• _YOUR ASSIGNMENT_:
Once you find the line with "humedad y moho (832, 937)" in the data that follows, repeat it and every line after it exactly, through the line with "Verano (806, 1476)".

• • • • •

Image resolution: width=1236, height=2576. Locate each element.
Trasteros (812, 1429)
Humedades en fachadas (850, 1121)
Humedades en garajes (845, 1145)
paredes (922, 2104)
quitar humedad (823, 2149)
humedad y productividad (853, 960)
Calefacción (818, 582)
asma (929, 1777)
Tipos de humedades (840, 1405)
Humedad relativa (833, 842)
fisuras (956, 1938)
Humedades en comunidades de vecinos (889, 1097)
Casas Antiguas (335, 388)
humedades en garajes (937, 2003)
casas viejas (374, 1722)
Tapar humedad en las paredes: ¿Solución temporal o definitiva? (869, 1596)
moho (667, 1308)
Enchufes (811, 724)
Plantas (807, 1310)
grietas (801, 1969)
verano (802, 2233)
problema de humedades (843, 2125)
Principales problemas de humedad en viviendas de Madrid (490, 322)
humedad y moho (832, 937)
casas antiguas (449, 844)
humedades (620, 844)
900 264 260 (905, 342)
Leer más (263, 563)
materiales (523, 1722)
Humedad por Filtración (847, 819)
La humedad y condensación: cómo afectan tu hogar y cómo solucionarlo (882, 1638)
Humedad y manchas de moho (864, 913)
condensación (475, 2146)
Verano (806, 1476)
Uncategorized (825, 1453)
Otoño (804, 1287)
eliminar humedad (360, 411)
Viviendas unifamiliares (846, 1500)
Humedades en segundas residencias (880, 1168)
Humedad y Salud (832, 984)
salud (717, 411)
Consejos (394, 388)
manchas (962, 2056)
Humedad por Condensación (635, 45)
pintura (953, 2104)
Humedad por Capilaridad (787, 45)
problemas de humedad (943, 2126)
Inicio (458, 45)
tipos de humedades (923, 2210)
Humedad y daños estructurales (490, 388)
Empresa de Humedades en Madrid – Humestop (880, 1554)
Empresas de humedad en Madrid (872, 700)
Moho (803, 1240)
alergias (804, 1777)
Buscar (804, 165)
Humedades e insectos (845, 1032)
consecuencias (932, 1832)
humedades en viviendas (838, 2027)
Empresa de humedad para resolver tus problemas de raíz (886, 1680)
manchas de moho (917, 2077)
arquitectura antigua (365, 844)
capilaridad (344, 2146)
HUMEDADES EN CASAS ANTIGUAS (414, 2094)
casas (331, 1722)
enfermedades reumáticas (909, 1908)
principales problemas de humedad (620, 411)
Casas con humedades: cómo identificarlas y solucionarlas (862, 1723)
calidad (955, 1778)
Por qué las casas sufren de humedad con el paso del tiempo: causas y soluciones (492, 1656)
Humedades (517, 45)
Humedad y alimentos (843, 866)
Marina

• • • • •

• _OUTPUT OF THE TASK_:
humedad y moho (832, 937)
casas antiguas (449, 844)
humedades (620, 844)
900 264 260 (905, 342)
Leer más (263, 563)
materiales (523, 1722)
Humedad por Filtración (847, 819)
La humedad y condensación: cómo afectan tu hogar y cómo solucionarlo (882, 1638)
Humedad y manchas de moho (864, 913)
condensación (475, 2146)
Verano (806, 1476)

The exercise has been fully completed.